Simon Jackson: Energy performance will grow in importance

First published by Best Advice

‘Green mortgages’ are growing

So-called ‘Green mortgages’ appear to be growing in number each week as lenders attempt to offer products that reward borrowers for an improvement in the EPC ratings of their properties.

At present, this has tended to be led by the buy-to-let fraternity, and it’s fair to say that the lettings sector is ahead of homeowners in this regard given the fact that all lettable properties require an EPC rating of E or above to house tenants, but this is changing to C or above from 2025.

Addressing the back books of lenders

However, one must expect that the direction of travel will be the same for owner-occupation and this presents lenders with an issue particularly in terms of their back book. At the moment, it’s understandable why these type of ‘Green rewards’ products are predominantly focused on new customers – the idea being to ring-fence everything new coming onto the book and then look at the properties that were previously lent on.

And yet it’s going to need to be tackled at some stage. We as surveyors are already being asked to advise both lenders and homeowners on the energy efficiency of properties and what can be done to deliver a net zero carbon output. That requirement will only be heightened and it clearly makes sense to start this sooner rather than later.

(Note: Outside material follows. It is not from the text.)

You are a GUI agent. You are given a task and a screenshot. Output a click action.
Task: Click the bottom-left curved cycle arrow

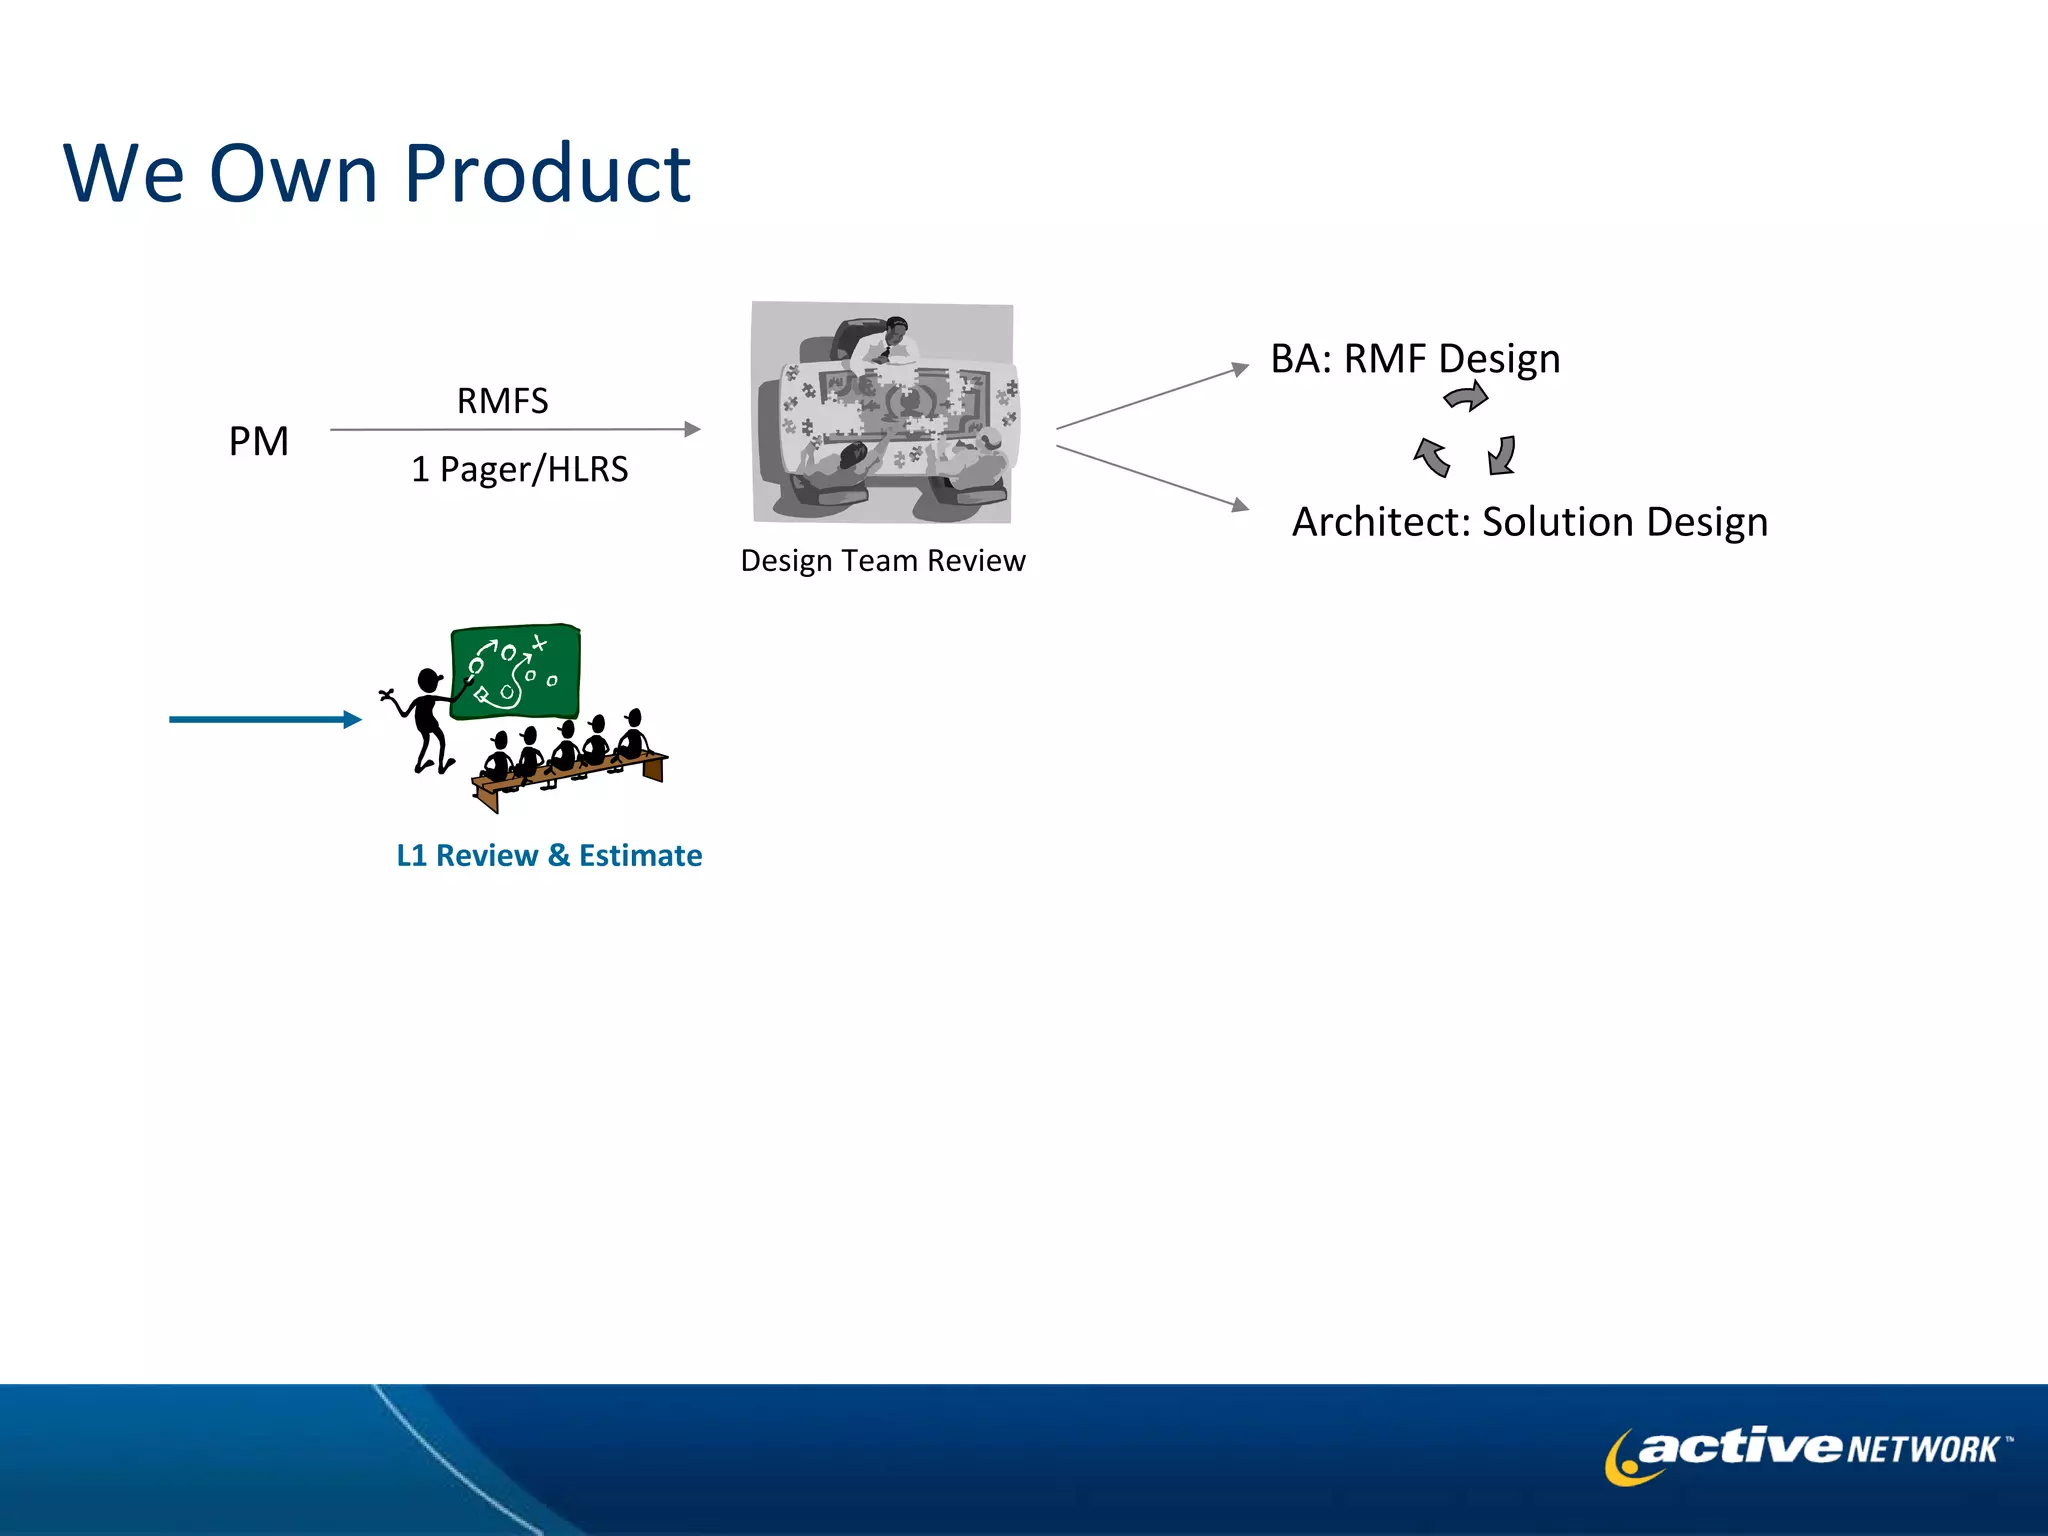(x=1431, y=457)
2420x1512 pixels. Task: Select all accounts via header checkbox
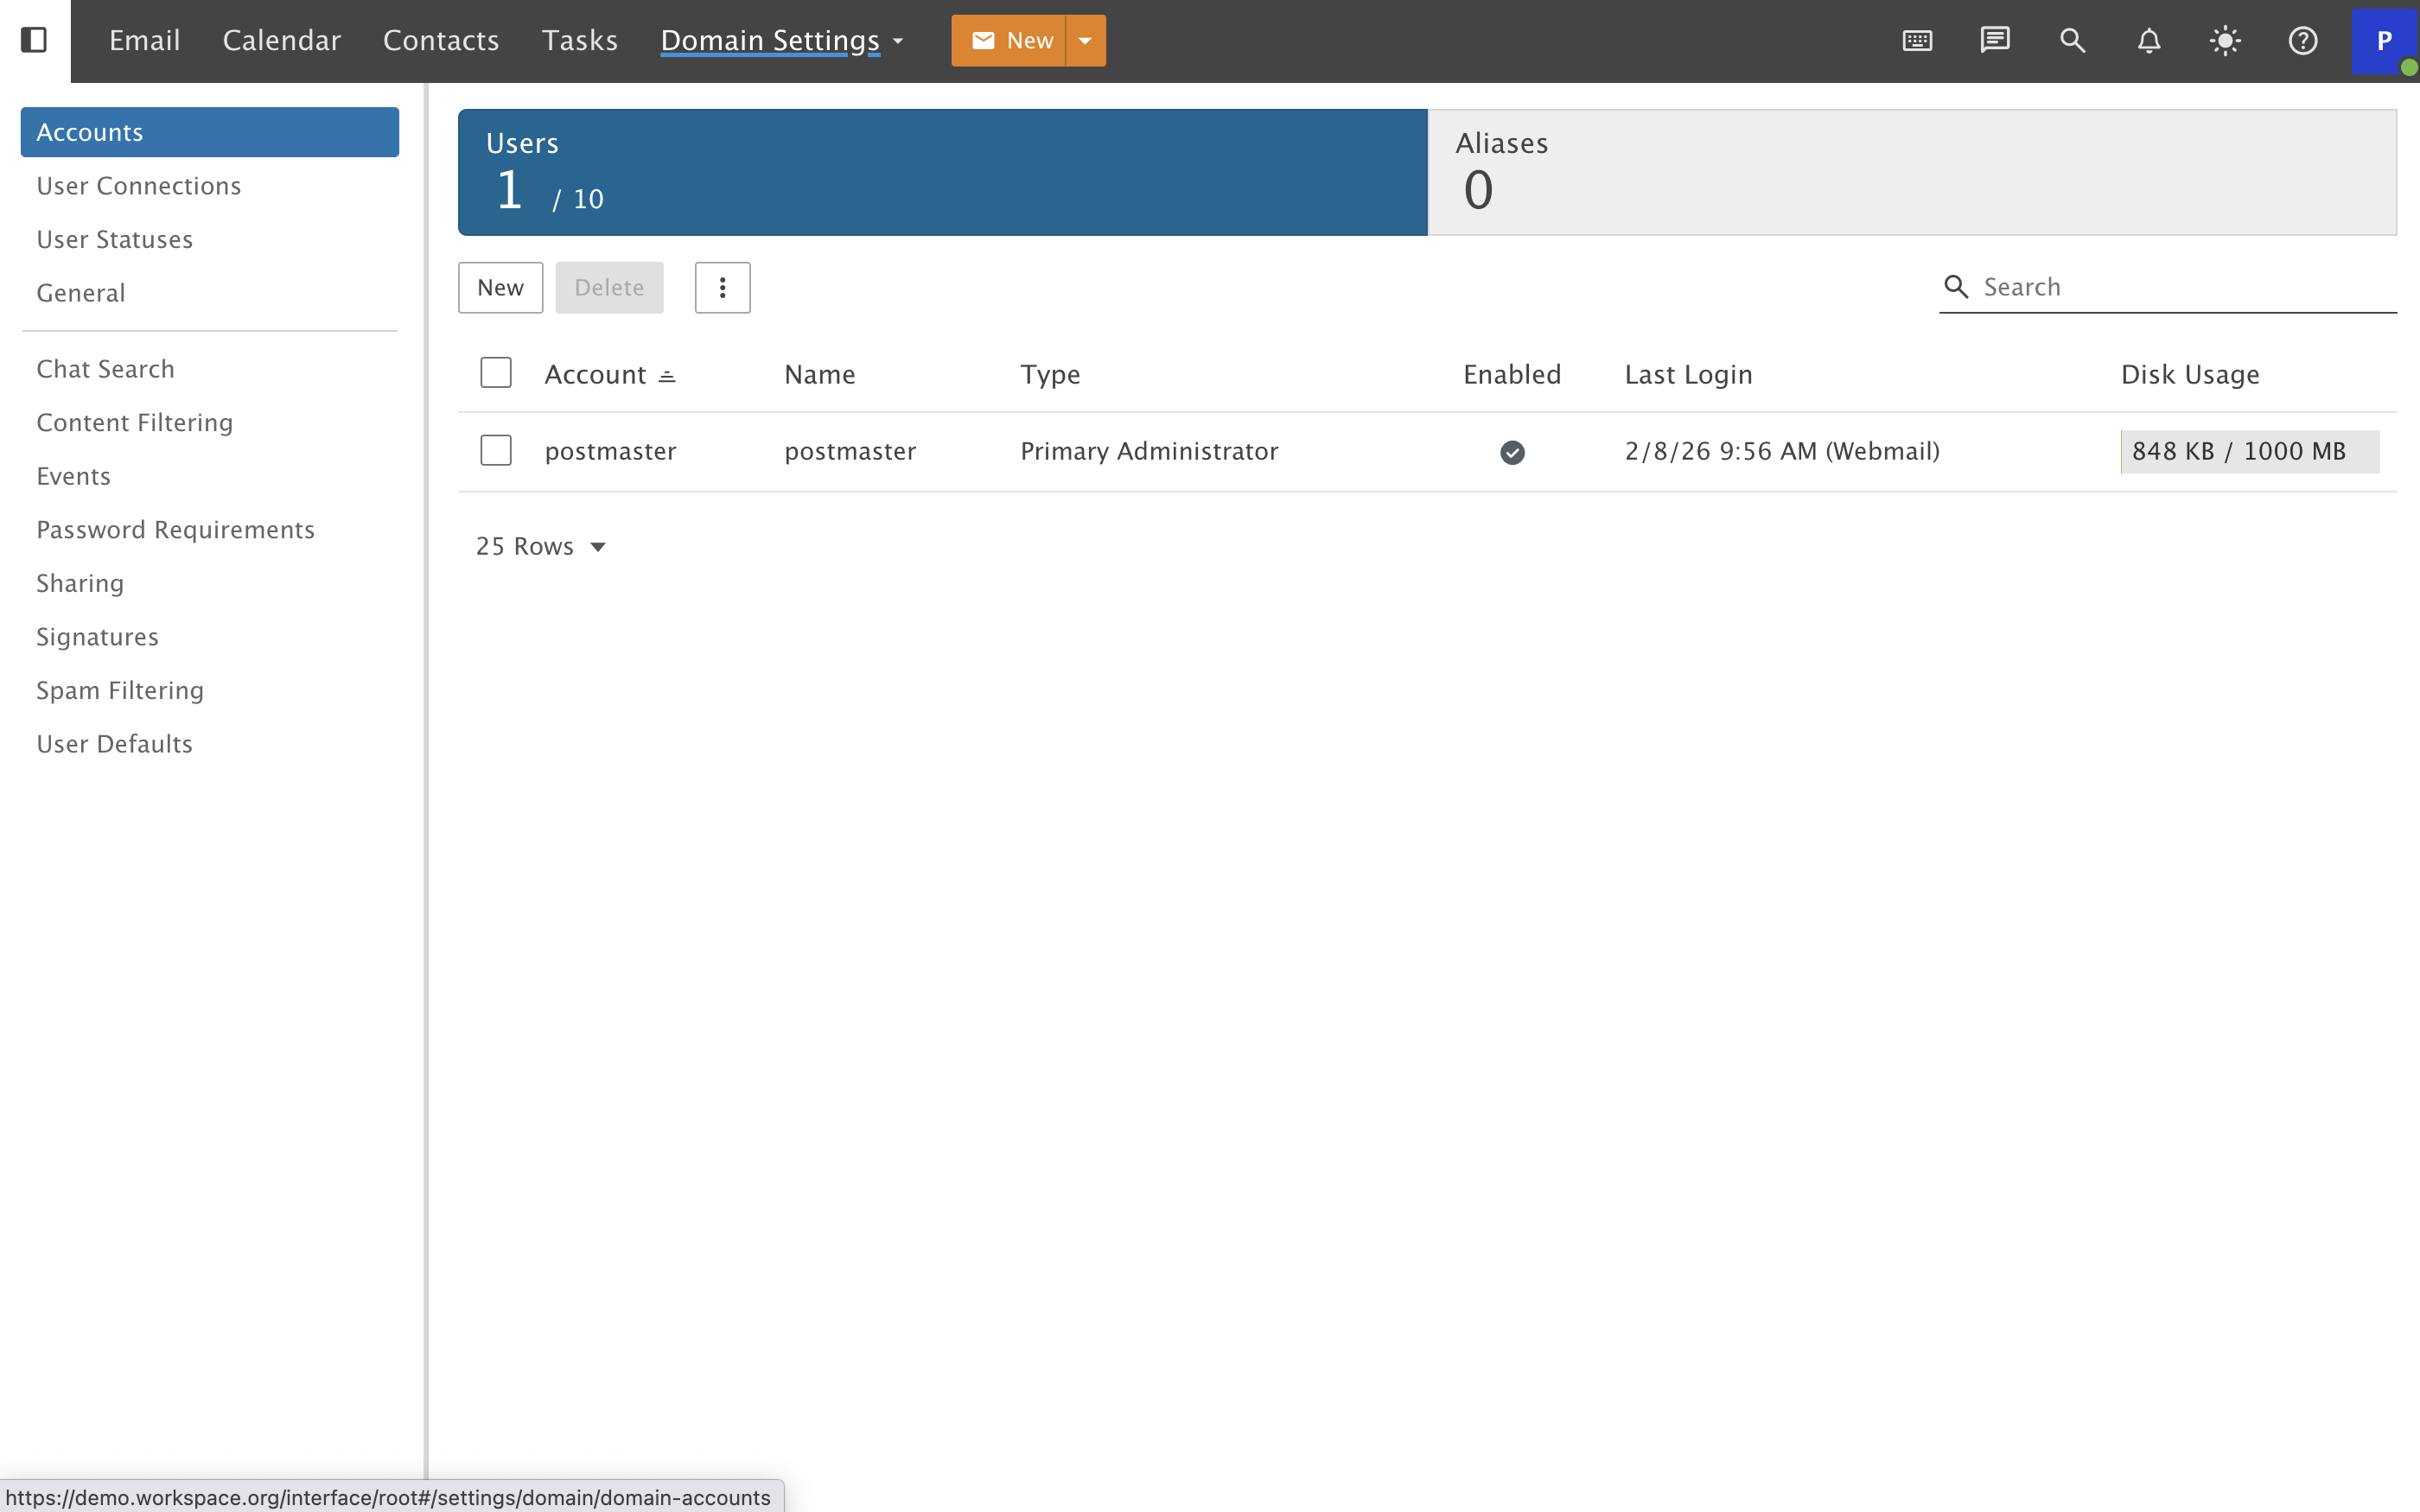click(496, 372)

However, trying to do so now within a ‘mini-boom’ is incredibly difficult. Indeed, the market may feel like it’s in something of a stasis situation and that has a considerable amount to do with the sheer level of current demand versus supply.

Certainly, we are nowhere near a position currently where a prospective buyer looks negatively upon a property which has, for example, a very poor EPC rating. Indeed, you might argue that when it comes to purchasing, the EPC tends to be at best, considered but not deemed a deal breaker, and at worst, completely ignored.

Energy ratings will grow in importance

Now, this isn’t in any way to suggest that the EPC isn’t relevant because, in my view, it clearly is, and buyers should undoubtedly be considering poor ratings particularly, what this is going to mean for their energy usage and bills, and what they may have to do in order to get that rating up. No-one wants to be paying thousands upon thousands in energy bills when there are options to be more efficient.

The problem though is that, with stock levels as they are, the EPC is not making a difference either way to the price paid and the considerations that should be made. Hence, conversely while there is no impact on the price of those with poor EPC ratings, neither is there an uplift for those with top-range EPCs.

However, that will not always be the case. It will change for a number of reasons. Firstly, because ever greater pressure (and measures) will be brought to bear on the energy ratings of the UK properties which demand an improvement. The Government, after all, has to meet its own carbon emission targets and this country’s property industry will be required to do their bit to support this.

And secondly, while it is already important to many people, as a different generation of homebuyers come to market, that importance will grow. I’m not suggesting that existing homeowners are somehow negligent when it come to green concerns or climate change, etc, but it seems true that younger people/generations are much more engaged/interested in the topic, they have an opinion, they have a willingness to take action, and they don’t want to have a negative impact themselves.

Concluding thoughts

That will bring a growing ‘energy efficiency’ creep into the marketplace, and those green price premiums will start to evolve and show themselves. In other words, if you are selling a property with an awful EPC rating – and let’s bear in mind that the minimum requirements are going to keep rising in this regard – then you’re going to be hit in the pocket in terms of how much your valuation is, and what you’ll be able to achieve as a price.

So, while the real progress might not come this year, the industry is going to have to get its head around how it tackles the efficiencies required, what it means for consumers and the property they sell/buy, and very interestingly, how lenders approach the millions of properties they already lend on and how they can secure the energy improvements that the government will undoubtedly demand. It’s definitely an area to watch and an area where product growth seems assured.